[Work order]
Search the entries for the word "computer" and report each line that has it.

(Input material begins)

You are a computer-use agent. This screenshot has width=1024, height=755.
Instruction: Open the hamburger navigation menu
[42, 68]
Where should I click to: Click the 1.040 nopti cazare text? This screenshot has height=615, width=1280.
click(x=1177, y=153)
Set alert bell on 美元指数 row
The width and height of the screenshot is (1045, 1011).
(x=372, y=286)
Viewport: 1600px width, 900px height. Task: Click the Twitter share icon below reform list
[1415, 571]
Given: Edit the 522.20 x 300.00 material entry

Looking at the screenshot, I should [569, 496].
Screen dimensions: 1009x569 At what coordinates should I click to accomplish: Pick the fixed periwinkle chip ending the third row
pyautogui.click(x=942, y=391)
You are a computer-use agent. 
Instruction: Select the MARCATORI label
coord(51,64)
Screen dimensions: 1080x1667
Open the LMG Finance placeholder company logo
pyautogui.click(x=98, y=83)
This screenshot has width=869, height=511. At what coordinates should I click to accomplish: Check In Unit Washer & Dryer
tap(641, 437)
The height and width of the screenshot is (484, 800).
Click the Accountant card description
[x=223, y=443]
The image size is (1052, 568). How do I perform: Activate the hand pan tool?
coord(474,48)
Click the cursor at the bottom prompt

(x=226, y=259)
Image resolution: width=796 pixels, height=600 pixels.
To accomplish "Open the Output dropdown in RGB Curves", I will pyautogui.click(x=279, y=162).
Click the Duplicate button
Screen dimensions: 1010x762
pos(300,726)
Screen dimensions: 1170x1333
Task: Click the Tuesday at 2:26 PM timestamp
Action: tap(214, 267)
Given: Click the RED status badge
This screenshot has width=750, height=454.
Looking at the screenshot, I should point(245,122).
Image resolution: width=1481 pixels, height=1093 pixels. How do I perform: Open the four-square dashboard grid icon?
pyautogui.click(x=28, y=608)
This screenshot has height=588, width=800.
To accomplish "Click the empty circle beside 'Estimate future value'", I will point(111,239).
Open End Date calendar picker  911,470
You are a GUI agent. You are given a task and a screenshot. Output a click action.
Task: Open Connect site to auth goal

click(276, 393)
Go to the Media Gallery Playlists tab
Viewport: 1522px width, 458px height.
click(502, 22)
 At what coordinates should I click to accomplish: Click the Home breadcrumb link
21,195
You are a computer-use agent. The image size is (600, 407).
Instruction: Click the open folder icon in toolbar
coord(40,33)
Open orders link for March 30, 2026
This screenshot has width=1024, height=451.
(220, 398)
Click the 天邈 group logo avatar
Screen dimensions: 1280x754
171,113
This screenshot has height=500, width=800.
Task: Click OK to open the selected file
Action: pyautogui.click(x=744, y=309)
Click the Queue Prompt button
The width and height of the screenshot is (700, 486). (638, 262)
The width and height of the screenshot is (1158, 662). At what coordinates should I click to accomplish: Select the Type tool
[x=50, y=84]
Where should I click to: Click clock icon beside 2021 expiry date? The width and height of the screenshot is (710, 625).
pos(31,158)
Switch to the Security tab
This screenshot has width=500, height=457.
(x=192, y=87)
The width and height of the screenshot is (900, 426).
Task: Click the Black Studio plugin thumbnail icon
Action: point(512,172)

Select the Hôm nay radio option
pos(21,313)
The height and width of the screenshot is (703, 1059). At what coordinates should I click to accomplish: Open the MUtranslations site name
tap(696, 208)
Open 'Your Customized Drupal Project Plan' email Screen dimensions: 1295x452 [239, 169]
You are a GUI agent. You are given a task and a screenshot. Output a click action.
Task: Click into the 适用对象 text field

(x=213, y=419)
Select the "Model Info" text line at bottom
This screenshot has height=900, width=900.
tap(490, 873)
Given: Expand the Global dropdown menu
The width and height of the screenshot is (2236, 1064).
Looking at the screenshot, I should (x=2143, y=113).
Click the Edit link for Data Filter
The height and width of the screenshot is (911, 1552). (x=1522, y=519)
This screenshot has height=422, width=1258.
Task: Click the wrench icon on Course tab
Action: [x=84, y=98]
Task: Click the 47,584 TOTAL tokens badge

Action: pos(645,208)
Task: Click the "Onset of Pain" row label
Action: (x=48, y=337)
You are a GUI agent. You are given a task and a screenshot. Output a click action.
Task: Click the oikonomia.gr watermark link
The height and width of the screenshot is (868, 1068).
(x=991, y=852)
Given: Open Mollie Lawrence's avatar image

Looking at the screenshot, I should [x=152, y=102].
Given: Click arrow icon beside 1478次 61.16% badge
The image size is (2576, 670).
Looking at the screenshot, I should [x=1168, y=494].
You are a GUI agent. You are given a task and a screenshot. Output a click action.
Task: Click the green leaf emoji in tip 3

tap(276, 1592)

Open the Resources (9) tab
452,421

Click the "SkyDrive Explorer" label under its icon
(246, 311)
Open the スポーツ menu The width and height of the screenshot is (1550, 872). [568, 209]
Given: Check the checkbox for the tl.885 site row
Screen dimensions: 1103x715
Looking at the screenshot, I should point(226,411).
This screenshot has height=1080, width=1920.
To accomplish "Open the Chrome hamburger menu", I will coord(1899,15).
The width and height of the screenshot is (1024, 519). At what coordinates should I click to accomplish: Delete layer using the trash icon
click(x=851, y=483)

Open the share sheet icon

(Input material ends)

[Result of this task]
You are a computer-use agent. This screenshot has width=1024, height=755.
You are a computer-use agent. 
You are a computer-use agent. The image size is (600, 407).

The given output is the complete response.